*** THE INPUT ***

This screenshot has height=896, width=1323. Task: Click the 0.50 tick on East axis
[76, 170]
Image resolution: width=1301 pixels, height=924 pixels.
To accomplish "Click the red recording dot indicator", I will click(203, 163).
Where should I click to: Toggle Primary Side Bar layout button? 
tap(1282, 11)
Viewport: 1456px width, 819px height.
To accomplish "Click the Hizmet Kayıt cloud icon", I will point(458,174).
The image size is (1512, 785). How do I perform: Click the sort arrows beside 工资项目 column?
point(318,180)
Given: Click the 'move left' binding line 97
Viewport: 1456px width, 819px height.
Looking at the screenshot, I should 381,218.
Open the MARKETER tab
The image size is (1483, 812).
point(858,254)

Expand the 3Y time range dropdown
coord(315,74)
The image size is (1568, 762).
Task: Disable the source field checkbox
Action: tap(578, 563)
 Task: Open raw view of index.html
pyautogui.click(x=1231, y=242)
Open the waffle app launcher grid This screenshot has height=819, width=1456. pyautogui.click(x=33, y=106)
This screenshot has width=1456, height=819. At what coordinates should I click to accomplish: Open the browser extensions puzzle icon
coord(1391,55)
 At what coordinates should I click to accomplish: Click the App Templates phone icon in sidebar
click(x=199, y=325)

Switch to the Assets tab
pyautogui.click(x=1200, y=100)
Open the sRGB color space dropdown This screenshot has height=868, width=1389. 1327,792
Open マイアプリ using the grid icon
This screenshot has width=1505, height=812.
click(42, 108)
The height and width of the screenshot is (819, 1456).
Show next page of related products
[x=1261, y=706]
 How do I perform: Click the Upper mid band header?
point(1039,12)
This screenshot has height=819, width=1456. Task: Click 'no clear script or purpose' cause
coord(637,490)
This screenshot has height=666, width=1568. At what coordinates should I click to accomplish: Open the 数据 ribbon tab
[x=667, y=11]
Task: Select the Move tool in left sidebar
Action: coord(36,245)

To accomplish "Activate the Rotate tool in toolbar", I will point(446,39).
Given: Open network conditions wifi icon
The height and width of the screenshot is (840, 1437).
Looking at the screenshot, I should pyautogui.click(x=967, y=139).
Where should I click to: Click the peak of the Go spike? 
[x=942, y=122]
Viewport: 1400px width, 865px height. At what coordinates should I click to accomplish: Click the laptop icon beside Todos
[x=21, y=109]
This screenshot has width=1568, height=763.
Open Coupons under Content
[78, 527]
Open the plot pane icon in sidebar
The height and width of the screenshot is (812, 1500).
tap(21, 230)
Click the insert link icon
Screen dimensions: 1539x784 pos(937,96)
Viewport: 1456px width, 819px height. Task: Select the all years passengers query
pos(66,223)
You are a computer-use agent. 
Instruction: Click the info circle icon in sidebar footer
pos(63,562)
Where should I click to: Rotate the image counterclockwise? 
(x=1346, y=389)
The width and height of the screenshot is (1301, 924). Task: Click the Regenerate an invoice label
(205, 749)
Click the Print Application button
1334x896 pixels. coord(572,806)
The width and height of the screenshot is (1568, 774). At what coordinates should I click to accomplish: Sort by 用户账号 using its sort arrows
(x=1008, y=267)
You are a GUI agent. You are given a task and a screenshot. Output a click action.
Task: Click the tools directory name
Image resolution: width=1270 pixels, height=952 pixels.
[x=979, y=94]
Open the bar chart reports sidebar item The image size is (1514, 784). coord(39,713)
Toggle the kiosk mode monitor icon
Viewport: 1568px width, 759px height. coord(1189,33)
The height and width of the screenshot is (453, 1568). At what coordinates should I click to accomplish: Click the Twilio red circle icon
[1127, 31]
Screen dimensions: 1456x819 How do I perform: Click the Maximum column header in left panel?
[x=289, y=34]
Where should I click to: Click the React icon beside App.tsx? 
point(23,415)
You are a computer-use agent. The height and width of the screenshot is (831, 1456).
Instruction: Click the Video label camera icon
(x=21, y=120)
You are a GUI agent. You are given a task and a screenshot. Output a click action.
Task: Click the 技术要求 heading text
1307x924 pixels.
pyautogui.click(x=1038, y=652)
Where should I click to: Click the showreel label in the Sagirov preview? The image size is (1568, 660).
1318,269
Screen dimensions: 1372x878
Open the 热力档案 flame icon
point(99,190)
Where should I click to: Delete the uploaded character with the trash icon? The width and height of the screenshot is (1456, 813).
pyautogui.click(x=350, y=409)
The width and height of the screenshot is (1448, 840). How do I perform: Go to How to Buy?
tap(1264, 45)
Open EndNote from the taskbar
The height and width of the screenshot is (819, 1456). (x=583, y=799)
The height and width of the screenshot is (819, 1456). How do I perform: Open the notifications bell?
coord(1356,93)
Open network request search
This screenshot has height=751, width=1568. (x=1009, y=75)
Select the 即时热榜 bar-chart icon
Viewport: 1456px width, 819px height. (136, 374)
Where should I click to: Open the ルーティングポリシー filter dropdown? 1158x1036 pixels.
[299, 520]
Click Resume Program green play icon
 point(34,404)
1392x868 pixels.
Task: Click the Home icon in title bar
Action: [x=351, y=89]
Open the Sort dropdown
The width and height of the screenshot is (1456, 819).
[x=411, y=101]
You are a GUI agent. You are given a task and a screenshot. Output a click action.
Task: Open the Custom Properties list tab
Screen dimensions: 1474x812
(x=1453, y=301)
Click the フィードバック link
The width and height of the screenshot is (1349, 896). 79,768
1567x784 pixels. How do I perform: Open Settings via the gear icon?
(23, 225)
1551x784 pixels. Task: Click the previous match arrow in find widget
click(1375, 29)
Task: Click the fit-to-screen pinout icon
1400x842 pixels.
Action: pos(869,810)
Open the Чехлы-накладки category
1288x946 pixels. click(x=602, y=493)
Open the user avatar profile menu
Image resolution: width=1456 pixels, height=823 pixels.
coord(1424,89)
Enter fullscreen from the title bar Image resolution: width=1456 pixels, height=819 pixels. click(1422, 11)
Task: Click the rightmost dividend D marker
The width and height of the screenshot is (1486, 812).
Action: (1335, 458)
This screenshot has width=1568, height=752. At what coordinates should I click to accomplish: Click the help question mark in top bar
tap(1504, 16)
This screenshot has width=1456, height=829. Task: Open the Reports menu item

*** End of THE INPUT ***

# [YOUR OBJECTIVE]
Whenever the word "computer" shows up in a line of the entries above, copy that line.

# [RESPONSE FOR THIS EXERCISE]
You are a computer-use agent. 
You are a computer-use agent. The height and width of the screenshot is (831, 1456).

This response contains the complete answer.